Symptoms of Hypomania, Mania and Bipolar Vulnerability

  1. Chronic trouble with mood swings
  2. Unstable moods (feeling one mood one minute and a completely different one the next, e.g. going from feeling elated and optimistic to hopeless and suicidal)
  3. Trouble with mood cycling between periods of depression and periods of elevated or irritable mood
  4. Distinct elevation of mood beyond a normal, good mood (I also always ask how long these mood states last without an intervention)
  5. Distinct change in mood characterized predominantly by agitation and irritability (outside of usual depressive mood)
  6. Racing thoughts (the sense that one's thoughts are moving very fast or jumping around considerably, sometimes to the point of being difficult to keep up with)
  7. Feeling much more energized than usual and having trouble "containing" that energy (again, I ask how long an individual can experience this kind of energy without an intervention of some kind)
  8. Not needing to sleep as much (and for how many days in a row?)
  9. Impaired judgment from elevated mood states (e.g. excessive spending, risk-taking, pleasure-seeking – or picking fights)
  10. Talking so fast that people around them could not understand, took notice or commented about it
  11. Feeling distinctly over-confident, so that other people would take note (e.g. uncharacteristic arrogance, haughtiness or charisma)
  12. Being much more outgoing and social than their usual personality would predict
  13. Feelings of grandiosity (having special worth, significance, power, etc)
  14. Delusions of grandeur (believing one is the messiah, for example, or a rock star)
  15. Distinct elevation of sex drive and seeking sex and pleasure
  16. Needing to use alcohol or marijuana to "come down" or feel "calmer" or "take the edge off"

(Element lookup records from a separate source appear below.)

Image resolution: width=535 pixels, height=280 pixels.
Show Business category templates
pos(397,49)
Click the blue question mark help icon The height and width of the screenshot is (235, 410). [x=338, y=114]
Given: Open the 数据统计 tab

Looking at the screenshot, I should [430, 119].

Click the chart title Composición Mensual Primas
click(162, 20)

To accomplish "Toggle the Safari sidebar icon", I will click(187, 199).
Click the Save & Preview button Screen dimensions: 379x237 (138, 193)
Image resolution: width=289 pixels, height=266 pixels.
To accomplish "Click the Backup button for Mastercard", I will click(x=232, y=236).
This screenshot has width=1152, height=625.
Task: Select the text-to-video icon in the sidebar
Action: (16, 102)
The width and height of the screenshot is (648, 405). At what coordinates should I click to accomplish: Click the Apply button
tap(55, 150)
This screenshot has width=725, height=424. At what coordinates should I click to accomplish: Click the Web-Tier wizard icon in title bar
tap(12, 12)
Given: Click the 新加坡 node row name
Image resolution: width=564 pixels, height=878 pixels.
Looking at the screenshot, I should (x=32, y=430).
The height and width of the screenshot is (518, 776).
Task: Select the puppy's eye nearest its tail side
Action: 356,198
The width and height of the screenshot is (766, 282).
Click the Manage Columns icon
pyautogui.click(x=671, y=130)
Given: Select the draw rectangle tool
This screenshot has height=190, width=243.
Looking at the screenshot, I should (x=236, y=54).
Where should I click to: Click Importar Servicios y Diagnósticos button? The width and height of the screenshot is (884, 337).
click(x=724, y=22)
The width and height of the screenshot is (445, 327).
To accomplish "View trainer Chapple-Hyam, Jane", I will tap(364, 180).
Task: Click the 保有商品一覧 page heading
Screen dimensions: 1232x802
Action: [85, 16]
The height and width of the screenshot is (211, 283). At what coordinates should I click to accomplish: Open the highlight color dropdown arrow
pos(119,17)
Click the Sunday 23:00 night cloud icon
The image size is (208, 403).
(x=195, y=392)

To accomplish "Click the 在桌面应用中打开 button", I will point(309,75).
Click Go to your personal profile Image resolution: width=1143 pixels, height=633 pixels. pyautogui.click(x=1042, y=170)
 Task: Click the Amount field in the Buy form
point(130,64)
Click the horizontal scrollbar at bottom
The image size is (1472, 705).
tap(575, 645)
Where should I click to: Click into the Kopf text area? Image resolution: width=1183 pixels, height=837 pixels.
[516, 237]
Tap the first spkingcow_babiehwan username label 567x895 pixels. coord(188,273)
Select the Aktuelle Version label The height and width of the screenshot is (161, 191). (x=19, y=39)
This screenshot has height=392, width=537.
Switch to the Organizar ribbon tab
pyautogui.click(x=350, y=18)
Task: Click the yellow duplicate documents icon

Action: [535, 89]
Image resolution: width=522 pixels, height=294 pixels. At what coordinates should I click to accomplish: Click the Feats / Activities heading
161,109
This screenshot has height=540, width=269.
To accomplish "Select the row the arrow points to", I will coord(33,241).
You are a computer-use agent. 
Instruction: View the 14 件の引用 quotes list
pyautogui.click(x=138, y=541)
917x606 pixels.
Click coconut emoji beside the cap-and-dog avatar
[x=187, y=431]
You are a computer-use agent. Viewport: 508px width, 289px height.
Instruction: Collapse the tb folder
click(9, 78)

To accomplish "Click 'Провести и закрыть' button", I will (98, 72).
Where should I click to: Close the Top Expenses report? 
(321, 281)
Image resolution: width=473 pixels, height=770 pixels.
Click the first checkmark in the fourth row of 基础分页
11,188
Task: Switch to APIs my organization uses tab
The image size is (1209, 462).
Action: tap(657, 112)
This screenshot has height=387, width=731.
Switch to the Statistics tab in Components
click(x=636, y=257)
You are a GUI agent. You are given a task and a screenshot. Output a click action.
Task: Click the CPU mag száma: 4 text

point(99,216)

If a number of these symptoms are endorsed and are reported to have occurred at the same time, it suggests that the individual has an underlying bipolar spectrum mood disorder. I make it a point to ask if these symptoms occurred spontaneously, on their own, or if they were only induced by anti-depressant medications or drugs of abuse. Individuals with underlying bipolar spectrum mood disorders vary in their vulnerability to the abnormal mood states of these conditions. If there is sufficient evidence, in my mind, for a bipolar spectrum mood disorder, I will then inquire about the course of this illness, including how many mood episodes a person has dealt with and how quickly they can go from one mood episode to the next.

Co-Occuring Medical Conditions

Finally, in their efforts to understand as much as possible about an individual's depression, psychiatrists will usually inquire about significant medical conditions - including pain disorders and chronic inflammatory states - and how they may be contributing to the individual's depression.